◆ TASK BRIEF ◆
What is needed is an exact copy of every line from the one with "Task: Enter fullscreen mode" to the end of the entries below, without the pictures.

■ ■ ■

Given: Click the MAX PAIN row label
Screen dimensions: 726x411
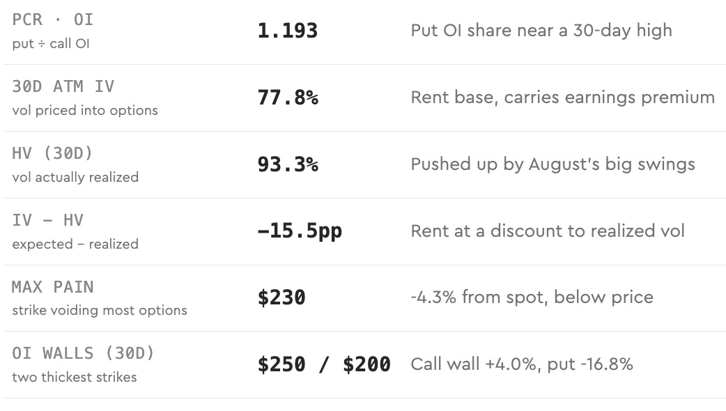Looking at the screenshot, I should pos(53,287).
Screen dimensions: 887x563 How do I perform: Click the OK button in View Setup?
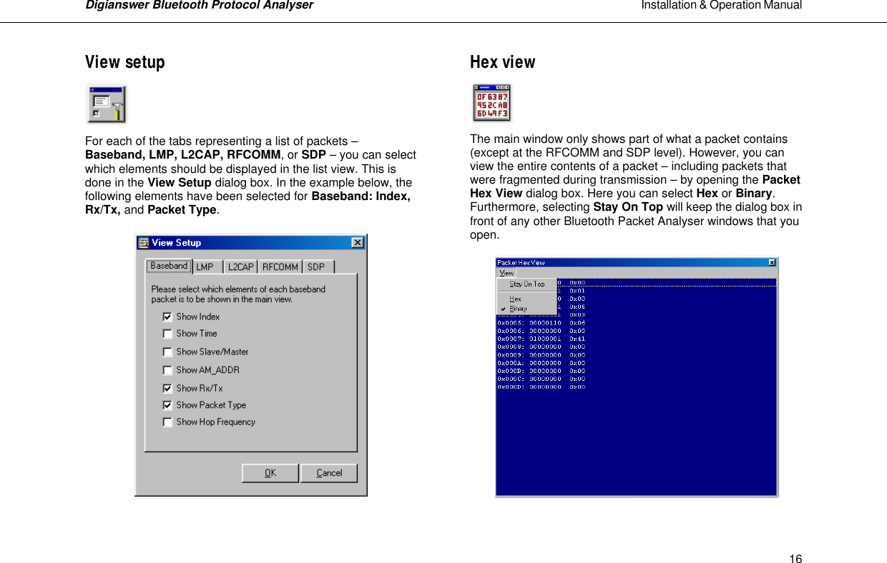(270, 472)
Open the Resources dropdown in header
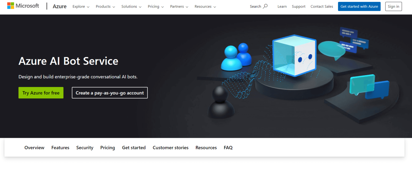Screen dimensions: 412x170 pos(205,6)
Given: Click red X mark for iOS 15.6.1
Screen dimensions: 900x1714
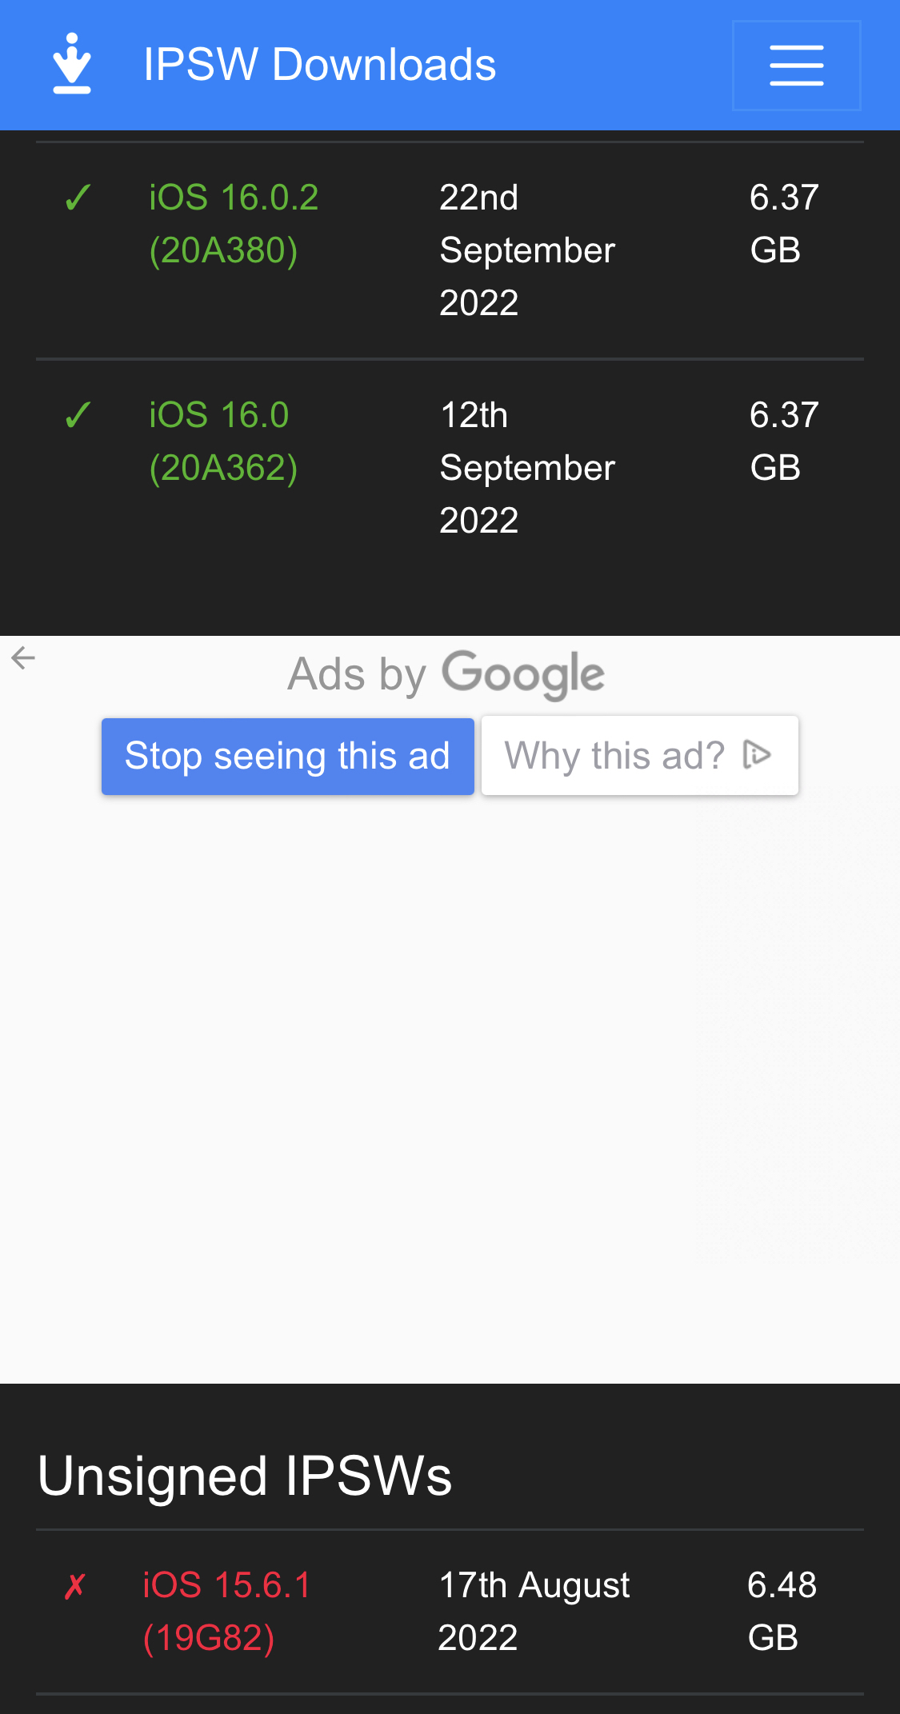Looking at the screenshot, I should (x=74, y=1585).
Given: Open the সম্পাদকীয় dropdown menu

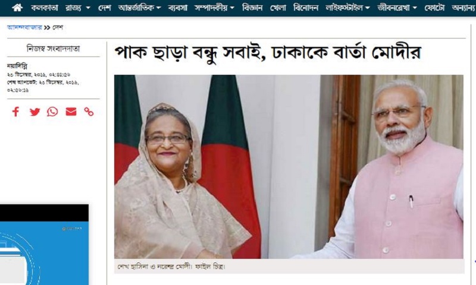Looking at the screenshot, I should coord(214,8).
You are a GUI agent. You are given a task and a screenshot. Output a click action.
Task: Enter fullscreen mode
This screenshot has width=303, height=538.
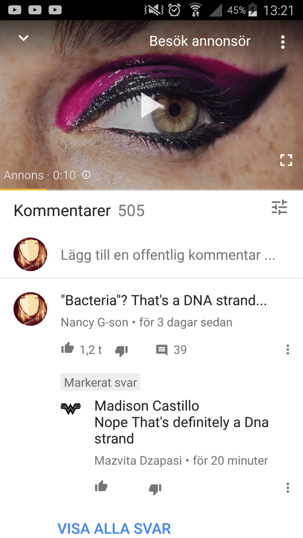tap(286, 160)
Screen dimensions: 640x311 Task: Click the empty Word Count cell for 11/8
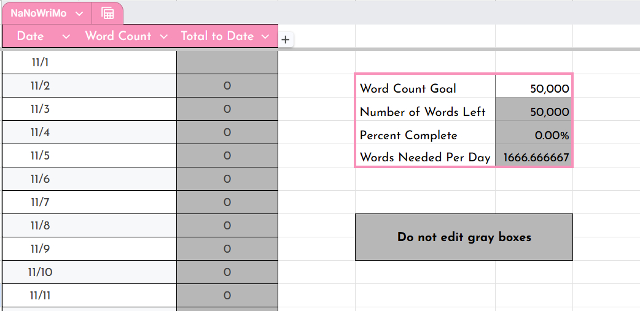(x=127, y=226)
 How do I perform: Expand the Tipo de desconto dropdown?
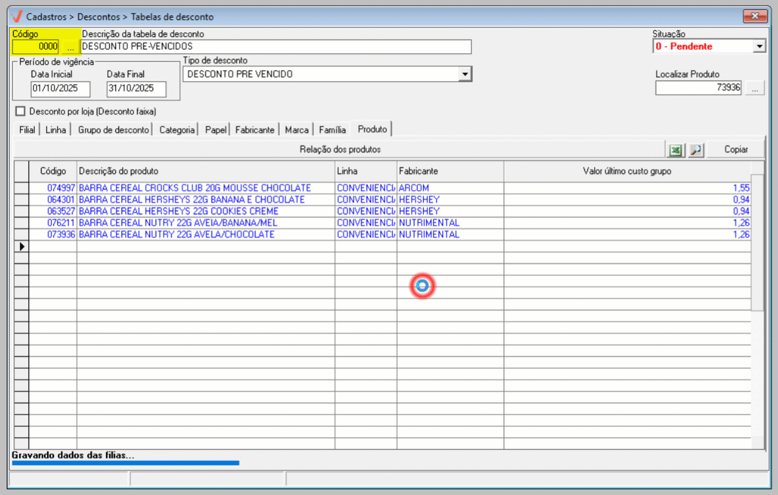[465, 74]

■ ■ ■

◆ TASK ANSWER ◆
Task: Enter fullscreen mode
This screenshot has width=303, height=538.
tap(286, 160)
Screen dimensions: 640x311 Task: Click the empty Word Count cell for 11/8
(x=127, y=226)
 How do I perform: Expand the Tipo de desconto dropdown?
[465, 74]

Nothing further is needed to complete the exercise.